*Assignment a:*
Rewrite the records from the line with "Identify the location of county-value: --." to the line with "Image resolution: width=584", changing "Identify" to "Find" and leaving everything else the same. Return only those lines.

*Selected passage:*

┏━━

General Articles,National Teams,International

Video: Wabash College opens its doors to U.S. Men's National Team

By Joe Frollo Fri, 07/01/2011 - 9:34am

In a way, Wabash College head football coach Erik Raeburn is having the U.S. Men’s National Team over at his place for the eight-day training camp leading up to IFAF Senior World Championship.

Raeburn’s school is hosting 45 players and nine coaches as they prepare to defend their gold medal July 8-16 in Austria.

Along with practice facilities, locker rooms and office space, Team USA members are using Wabash dining halls, lecture halls and dorms during their preparation.

Wabash isn’t the biggest school with fewer than 1,000 full-time students, but Raeburn said the leaders at the NCAA Division III institution in Crawfordsville, Ind., saw this opportunity as a way to promote their school and be part something special that doesn’t come around too often.

┗━━

*Assignment b:*
Answer these questions on the Wabash College article:
(i) How many players and coaches is the school hosting?
(ii) Where and on what dates will the team defend its gold medal?
(iii) How many full-time students does Wabash have?

*Data records:*
┏━━

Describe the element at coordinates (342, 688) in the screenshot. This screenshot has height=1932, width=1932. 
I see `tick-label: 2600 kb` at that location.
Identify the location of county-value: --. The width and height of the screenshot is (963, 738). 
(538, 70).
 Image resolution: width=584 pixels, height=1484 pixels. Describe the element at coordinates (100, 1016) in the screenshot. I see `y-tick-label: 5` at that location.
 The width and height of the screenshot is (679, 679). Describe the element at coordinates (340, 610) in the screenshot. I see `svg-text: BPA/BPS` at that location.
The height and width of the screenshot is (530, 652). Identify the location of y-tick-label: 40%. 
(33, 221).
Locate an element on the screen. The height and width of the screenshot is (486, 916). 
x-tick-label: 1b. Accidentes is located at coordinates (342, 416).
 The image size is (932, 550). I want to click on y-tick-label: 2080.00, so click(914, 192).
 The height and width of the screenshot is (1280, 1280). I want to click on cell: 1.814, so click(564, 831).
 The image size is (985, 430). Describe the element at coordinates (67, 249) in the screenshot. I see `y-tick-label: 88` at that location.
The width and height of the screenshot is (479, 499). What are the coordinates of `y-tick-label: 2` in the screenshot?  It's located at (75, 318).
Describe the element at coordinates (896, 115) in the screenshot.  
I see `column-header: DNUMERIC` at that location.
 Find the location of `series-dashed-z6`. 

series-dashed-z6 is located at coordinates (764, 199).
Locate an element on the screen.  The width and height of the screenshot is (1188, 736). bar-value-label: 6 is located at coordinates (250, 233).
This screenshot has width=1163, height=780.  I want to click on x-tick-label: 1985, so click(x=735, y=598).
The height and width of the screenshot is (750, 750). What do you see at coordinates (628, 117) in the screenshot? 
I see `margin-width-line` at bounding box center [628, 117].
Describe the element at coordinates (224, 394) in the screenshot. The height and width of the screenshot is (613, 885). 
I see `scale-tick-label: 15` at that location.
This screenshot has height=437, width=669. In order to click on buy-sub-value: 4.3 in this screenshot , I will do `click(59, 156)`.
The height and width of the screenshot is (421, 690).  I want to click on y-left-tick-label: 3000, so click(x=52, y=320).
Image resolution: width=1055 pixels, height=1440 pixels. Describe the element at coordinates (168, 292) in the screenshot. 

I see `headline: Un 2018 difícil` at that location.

┗━━

*Your response a:*
Find the location of county-value: --. The width and height of the screenshot is (963, 738). 
(538, 70).
 Image resolution: width=584 pixels, height=1484 pixels. Describe the element at coordinates (100, 1016) in the screenshot. I see `y-tick-label: 5` at that location.

*Your response b:*
(i) 45 players and nine coaches
(ii) In Austria, July 8-16
(iii) Fewer than 1,000